1. ## Law of Vectors

The identity below is significant because it relates 3 different kinds of products: a cross product and a dot product of 2 vectors on the left side, and the product of 2 real numbers on the right side. Prove the identity below.

| a × b |² + (a • b)² = |a|²|b|²

My work, LSH:

= | a × b |² + (a • b)²

= (|a||b|sinθ)(|a||b|sinθ) + (|a||b|cosθ)(|a||b|cosθ)

= (|a|²)(|a||b|)(|a|sinθ)(|a||b|)(|b|²)(|b|sinθ)(|a| sinθ)(|b|sinθ)(sin²θ) + (|a|²)(|a||b|)(|a|cosθ)(|a||b|)(|b|²)(|b|cosθ)(|a| cosθ)(|b|cosθ)(cos²θ)

= (|a|²)(|a||b|)²(|a|sinθ)²(|b|²)(|b|sinθ)²(sin²θ) + (|a|²)(|a||b|)²(|a|cosθ)²(|b|²)(|b|cosθ)²(cos²θ)

= (|a|²|b|²(|a||b|)²) [(|a|sinθ)²(|b|sinθ)²(sin²θ) + (|a|cosθ)²(|b|²)(|b|cosθ)²(cos²θ)]

= (|a|²|b|²(|a||b|)²) [(|a|²)(sin²θ)(|b|²)(sin²θ)(sin²θ) + (|a|²)(cos²θ)(|b|²)(|b|²)(cos²θ)(cos²θ)]

= (|a|²|b|²(|a||b|)²) [(sin²θ)(sin²θ)(sin²θ) + (cos²θ)(cos²θ)(cos²θ)]

And now I don't know what else to do! Please help. Did I mess up somewhere in my steps? Or is it possible to common factor still?

2. Originally Posted by Macleef
The identity below is significant because it relates 3 different kinds of products: a cross product and a dot product of 2 vectors on the left side, and the product of 2 real numbers on the right side. Prove the identity below.

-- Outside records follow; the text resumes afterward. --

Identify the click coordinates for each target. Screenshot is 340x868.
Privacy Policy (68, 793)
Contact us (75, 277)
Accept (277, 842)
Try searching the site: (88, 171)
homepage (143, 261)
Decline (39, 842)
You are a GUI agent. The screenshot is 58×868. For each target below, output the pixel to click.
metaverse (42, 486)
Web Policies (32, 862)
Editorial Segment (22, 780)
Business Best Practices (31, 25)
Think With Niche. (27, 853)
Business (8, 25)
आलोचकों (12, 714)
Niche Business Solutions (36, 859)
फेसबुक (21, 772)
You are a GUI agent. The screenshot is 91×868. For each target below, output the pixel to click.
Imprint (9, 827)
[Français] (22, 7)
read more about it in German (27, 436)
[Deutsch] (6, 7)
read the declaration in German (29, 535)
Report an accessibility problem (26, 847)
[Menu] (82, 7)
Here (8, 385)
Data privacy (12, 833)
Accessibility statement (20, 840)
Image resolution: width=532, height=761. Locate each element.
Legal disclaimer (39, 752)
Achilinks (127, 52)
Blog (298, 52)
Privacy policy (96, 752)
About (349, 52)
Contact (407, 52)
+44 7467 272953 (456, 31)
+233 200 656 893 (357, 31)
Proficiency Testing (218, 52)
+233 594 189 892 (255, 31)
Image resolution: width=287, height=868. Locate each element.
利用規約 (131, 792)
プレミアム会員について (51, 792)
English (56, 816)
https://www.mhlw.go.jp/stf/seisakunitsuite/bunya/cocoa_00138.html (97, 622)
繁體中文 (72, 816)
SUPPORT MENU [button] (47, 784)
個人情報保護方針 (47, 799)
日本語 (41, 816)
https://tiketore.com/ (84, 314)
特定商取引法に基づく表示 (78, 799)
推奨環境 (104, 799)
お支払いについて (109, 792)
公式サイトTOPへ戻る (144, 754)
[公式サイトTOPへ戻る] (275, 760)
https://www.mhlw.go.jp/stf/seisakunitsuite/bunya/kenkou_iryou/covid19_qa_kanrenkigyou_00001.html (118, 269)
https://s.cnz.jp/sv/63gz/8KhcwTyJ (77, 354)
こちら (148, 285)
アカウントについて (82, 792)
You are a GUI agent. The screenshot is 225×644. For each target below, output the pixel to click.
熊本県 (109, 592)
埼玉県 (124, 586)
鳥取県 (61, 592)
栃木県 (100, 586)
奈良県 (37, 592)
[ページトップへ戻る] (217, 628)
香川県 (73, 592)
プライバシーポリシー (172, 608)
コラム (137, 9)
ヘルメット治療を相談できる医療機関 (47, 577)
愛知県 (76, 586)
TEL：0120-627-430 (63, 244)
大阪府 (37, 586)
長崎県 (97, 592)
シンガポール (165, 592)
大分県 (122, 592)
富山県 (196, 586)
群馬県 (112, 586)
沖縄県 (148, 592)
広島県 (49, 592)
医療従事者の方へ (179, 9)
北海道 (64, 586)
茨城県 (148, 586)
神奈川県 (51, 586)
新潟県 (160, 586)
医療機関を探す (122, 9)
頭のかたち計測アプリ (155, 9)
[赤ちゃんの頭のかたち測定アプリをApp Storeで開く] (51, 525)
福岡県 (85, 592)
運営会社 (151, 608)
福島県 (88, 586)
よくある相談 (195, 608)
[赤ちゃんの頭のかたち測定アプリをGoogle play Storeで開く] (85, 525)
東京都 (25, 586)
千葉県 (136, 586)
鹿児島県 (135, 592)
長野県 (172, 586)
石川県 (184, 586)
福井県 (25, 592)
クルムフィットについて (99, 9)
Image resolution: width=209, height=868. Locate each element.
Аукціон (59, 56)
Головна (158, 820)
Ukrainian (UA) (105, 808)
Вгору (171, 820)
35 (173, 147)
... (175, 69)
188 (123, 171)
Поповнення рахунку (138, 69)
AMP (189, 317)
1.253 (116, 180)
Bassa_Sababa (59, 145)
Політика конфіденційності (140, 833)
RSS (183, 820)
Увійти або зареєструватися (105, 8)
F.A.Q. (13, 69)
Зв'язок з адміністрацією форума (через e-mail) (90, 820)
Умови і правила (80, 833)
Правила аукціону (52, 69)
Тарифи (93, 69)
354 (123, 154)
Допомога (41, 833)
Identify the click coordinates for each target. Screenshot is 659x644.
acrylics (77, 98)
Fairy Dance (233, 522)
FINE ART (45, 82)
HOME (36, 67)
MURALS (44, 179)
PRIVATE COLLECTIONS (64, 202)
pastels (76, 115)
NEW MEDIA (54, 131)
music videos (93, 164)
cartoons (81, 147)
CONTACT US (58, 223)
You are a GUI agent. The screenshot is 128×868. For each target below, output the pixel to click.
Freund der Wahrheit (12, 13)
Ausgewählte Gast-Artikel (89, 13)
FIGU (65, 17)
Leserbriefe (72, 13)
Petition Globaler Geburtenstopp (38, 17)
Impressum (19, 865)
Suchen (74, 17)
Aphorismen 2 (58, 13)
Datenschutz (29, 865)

| a × b |² + (a • b)² = |a|²|b|²

My work, LSH:

= | a × b |² + (a • b)²

= (|a||b|sinθ)(|a||b|sinθ) + (|a||b|cosθ)(|a||b|cosθ)
I'm not sure how you got your third line, but continuing from the second:
$= |a|^2 |b|^2 (sin^2(\theta) + cos^2(\theta))$

$= |a|^2 |b|^2$

-Dan

Hi there,

= | a × b |² + (a • b)²

= (|a||b|sinθ)(|a||b|sinθ) + (|a||b|cosθ)(|a||b|cosθ)

it's good up to here but then you're problem was how you multiplied out the brackets, remember multiplication distributes over addition, so if you had
(|a|+|b|+sinθ)(|a|+|b|+sinθ) you would have been multiplying them out the correct way (ish)... however you just have a product, so just stick them together and carry on, the last step given by topsquark follows from the trigonometric identity cos^2 +sin^2=1 which can be proved using pythagoras theorem and the unit circle (ask me or search the web if you are interested..)

4. $
\left( {\vec a \times \vec b} \right)^2 + \left( {\vec a \bullet \vec b} \right)^2 = \left\| {\vec a} \right\|^2 \left\| {\vec b} \right\|^2
$

$
\left( {\left\| {\vec a} \right\|\left\| {\vec b} \right\|\sin (\theta )\vec n} \right)^2 + \left( {\left\| {\vec a} \right\|\left\| {\vec b} \right\|\cos (\theta )} \right)^2 = \left\| {\vec a} \right\|^2 \left\| {\vec b} \right\|^2
$

$
\left\| {\vec a} \right\|^2 \left\| {\vec b} \right\|^2 \sin ^2 (\theta )\left( {\vec n \times \vec n} \right) + \left\| {\vec a} \right\|^2 \left\| {\vec b} \right\|^2 \cos ^2 (\theta ) = \left\| {\vec a} \right\|^2 \left\| {\vec b} \right\|^2$

$\left( {\sin ^2 (\theta ) + \cos ^2 (\theta )} \right)\left( {\left\| {\vec a} \right\|^2 \left\| {\vec b} \right\|^2 } \right)\left( {\left( {\vec n \times \vec n} \right) + 1} \right) = \left\| {\vec a} \right\|^2 \left\| {\vec b} \right\|^2
$

$
\left( 1 \right)\left( {\left\| {\vec a} \right\|^2 \left\| {\vec b} \right\|^2 } \right)\left( {\left( 0 \right) + 1} \right) = \left\| {\vec a} \right\|^2 \left\| {\vec b} \right\|^2
$

$
\left\| {\vec a} \right\|^2 \left\| {\vec b} \right\|^2 = \left\| {\vec a} \right\|^2 \left\| {\vec b} \right\|^2
$

5. Why not use known vector identities?
$\left( {a \times b} \right) \cdot \left( {c \times d} \right) = \left( {a \cdot c} \right)\left( {b \cdot d} \right) - \left( {a \cdot d} \right)\left( {b \cdot c} \right)$

Thus, $\left\| {\left( {a \times b} \right)} \right\|^2 = \left( {a \times b} \right) \cdot \left( {a \times b} \right) = \left( {a \cdot a} \right)\left( {b \cdot b} \right) - \left( {a \cdot b} \right)^2$.
That gives the result.